→ **WHAT THE TASK ASKS**
Report, as a bare number, how many lines in the data contain "target".

[Saved entries]
━━━━━━━━━━━━━━━━
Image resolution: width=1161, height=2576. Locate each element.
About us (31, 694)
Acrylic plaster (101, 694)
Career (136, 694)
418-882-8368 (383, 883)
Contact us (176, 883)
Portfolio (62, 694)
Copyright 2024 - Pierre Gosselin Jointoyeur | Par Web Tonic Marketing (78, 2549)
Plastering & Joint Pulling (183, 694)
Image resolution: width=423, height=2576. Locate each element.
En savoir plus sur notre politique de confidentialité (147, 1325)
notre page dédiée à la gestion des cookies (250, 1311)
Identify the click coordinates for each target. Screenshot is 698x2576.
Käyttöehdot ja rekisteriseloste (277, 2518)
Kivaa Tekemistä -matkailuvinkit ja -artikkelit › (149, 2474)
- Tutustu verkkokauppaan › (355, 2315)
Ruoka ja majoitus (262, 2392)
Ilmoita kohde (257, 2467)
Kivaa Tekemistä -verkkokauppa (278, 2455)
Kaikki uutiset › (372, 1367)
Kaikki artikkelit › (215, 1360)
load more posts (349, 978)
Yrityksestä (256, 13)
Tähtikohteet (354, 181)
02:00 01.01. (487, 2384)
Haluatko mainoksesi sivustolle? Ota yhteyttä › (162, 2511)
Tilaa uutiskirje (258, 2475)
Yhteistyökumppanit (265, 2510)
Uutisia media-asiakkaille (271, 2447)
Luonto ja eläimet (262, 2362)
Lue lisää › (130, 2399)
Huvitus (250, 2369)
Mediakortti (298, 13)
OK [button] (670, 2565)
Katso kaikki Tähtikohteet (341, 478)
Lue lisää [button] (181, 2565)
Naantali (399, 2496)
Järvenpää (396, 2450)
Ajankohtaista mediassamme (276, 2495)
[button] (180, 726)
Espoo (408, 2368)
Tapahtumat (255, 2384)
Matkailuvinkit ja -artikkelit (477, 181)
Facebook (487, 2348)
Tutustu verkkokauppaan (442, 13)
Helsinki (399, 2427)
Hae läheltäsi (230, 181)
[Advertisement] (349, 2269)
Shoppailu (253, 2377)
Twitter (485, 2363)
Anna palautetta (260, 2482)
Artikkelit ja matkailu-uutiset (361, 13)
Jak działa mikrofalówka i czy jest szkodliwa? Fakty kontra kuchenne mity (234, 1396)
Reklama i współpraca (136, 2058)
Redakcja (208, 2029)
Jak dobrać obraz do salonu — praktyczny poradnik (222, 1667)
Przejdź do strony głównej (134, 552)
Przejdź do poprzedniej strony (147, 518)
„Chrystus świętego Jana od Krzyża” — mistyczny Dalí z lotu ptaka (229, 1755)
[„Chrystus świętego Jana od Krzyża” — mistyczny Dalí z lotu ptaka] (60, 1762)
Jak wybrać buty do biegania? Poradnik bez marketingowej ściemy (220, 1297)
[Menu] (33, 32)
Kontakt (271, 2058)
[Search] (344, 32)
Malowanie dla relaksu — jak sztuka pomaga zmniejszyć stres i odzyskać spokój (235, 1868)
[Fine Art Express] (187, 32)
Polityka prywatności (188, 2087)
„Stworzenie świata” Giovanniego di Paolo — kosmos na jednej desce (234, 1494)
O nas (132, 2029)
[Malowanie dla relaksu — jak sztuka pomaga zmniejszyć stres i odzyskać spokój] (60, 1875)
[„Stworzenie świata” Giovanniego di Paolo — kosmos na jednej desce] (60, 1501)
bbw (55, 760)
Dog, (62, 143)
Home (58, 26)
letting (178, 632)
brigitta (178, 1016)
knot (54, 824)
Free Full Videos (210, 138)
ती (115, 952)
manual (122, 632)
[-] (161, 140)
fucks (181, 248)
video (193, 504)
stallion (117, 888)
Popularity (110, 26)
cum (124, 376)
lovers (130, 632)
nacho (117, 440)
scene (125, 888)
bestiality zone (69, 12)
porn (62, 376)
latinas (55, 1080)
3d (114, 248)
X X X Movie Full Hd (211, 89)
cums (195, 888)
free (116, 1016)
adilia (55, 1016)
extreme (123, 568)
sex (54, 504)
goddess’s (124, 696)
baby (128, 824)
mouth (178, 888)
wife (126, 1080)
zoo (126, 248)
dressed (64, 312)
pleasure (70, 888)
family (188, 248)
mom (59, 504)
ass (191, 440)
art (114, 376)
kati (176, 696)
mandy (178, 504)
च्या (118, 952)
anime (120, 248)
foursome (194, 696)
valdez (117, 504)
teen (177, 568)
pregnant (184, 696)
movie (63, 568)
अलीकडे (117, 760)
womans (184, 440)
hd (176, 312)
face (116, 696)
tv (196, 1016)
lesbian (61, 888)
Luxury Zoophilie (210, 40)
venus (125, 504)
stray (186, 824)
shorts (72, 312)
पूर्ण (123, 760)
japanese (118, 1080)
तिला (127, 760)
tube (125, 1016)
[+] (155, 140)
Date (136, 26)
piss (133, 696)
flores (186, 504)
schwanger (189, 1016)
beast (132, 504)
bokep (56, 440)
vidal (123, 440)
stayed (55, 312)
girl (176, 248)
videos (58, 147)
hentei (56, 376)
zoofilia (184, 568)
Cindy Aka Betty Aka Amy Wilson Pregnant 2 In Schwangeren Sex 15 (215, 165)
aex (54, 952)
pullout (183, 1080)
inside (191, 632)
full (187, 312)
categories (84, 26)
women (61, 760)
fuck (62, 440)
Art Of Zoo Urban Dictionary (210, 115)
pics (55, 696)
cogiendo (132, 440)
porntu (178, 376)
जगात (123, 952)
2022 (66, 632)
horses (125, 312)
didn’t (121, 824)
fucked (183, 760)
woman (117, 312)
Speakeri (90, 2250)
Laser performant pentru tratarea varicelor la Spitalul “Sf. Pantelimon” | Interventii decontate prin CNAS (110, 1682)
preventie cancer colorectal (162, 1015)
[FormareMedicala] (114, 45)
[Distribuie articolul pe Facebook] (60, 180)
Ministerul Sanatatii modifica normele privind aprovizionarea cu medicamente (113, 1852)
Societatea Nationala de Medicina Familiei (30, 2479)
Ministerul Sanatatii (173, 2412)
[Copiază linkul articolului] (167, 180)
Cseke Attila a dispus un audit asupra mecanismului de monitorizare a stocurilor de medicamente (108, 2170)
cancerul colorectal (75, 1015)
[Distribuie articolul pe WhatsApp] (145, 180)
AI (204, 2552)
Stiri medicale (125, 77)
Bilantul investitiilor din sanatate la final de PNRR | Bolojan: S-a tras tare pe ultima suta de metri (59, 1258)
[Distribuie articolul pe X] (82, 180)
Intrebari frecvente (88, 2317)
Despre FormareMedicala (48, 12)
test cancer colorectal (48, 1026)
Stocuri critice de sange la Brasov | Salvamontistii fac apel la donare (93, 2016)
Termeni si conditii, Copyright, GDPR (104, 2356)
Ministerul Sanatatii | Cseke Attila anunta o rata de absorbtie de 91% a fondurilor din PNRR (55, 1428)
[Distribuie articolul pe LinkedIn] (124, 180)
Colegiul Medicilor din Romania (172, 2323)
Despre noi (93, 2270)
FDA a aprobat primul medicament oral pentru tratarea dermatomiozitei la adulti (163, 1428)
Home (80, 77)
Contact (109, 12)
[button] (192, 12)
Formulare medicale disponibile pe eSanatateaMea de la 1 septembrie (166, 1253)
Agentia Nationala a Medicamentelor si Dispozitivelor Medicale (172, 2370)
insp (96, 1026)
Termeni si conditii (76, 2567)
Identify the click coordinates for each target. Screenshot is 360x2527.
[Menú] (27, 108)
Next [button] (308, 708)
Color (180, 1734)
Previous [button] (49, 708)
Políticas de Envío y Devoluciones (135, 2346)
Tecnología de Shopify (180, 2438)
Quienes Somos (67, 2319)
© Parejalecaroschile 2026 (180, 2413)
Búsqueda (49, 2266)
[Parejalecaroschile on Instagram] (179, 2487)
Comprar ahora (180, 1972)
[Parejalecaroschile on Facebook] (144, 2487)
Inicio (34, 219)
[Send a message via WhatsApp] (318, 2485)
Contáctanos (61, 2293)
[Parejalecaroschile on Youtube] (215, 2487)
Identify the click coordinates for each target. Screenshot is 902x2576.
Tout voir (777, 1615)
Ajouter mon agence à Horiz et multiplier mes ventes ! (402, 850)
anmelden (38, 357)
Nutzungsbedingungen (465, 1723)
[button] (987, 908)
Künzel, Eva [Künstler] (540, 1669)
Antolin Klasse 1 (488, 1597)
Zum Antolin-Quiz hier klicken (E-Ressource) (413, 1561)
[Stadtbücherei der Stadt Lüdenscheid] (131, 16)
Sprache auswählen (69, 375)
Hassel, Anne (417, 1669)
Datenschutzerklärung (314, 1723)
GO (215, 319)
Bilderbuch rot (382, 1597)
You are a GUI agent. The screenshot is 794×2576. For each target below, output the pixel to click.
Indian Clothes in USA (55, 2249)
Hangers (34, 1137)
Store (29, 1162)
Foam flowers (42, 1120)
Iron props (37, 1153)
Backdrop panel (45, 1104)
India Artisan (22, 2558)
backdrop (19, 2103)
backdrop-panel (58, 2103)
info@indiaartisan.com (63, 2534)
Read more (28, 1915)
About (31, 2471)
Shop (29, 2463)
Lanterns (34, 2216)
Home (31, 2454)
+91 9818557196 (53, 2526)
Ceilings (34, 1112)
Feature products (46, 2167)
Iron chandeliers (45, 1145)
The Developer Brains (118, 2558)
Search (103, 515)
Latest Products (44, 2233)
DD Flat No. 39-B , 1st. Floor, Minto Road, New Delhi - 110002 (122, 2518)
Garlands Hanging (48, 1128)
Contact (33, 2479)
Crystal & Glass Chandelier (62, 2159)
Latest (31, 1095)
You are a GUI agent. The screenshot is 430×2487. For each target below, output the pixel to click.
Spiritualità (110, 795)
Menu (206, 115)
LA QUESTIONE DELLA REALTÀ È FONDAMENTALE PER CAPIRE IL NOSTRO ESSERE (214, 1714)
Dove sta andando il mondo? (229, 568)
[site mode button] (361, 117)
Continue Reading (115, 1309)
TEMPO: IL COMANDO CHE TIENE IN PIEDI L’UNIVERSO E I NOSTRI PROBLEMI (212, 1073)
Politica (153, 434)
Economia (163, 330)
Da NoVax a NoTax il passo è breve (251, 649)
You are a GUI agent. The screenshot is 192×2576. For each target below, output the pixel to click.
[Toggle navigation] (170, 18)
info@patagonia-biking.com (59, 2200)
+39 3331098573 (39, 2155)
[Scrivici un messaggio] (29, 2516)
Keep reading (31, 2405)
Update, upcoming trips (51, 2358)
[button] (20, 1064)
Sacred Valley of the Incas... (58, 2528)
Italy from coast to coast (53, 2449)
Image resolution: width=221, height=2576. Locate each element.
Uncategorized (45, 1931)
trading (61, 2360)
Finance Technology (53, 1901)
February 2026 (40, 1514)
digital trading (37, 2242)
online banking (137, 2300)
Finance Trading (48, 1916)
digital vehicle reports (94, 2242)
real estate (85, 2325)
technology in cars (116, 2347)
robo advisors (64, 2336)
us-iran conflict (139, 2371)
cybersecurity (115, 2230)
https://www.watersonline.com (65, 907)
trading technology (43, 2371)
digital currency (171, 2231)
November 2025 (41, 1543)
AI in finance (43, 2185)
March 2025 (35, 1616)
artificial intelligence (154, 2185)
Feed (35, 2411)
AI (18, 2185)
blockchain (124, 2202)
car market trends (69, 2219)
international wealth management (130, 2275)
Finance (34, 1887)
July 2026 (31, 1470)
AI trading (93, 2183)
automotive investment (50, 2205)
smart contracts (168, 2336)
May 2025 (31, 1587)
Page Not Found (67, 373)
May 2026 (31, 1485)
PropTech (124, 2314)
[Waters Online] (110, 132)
━━━━━━━━━━━━━━━━
→ **TASK RESPONSE**
6